(Beginning of Stored data)

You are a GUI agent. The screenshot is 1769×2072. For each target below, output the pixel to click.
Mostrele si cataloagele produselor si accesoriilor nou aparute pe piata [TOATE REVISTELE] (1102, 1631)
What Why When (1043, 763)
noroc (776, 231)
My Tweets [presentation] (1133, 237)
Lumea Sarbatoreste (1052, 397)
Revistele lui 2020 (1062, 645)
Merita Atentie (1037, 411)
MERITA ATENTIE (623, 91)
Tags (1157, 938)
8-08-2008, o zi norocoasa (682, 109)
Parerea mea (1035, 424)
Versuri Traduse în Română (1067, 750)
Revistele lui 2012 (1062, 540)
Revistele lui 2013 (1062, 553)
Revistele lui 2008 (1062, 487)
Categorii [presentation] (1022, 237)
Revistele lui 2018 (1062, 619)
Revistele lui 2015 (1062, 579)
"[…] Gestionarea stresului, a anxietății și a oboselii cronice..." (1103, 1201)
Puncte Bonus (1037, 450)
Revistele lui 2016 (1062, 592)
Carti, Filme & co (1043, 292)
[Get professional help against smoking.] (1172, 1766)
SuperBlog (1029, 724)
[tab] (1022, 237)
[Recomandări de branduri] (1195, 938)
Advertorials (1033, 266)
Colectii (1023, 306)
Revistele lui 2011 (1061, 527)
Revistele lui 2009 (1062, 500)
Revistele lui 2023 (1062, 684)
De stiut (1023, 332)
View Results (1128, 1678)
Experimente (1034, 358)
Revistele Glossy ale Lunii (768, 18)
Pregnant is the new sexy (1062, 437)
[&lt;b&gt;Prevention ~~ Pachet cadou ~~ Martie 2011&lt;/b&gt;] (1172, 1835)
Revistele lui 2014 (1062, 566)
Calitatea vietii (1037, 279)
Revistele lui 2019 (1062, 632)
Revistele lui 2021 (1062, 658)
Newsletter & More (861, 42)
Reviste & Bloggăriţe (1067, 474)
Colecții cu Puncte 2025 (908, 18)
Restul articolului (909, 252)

(End of Stored data)

*What you should do*.
All lines from the one containing "Experimente (1034, 358)" through the end of the material should be restated exactly, with both end lines kept.

*Solution for this task*.
Experimente (1034, 358)
Revistele Glossy ale Lunii (768, 18)
Pregnant is the new sexy (1062, 437)
[&lt;b&gt;Prevention ~~ Pachet cadou ~~ Martie 2011&lt;/b&gt;] (1172, 1835)
Revistele lui 2014 (1062, 566)
Calitatea vietii (1037, 279)
Revistele lui 2019 (1062, 632)
Revistele lui 2021 (1062, 658)
Newsletter & More (861, 42)
Reviste & Bloggăriţe (1067, 474)
Colecții cu Puncte 2025 (908, 18)
Restul articolului (909, 252)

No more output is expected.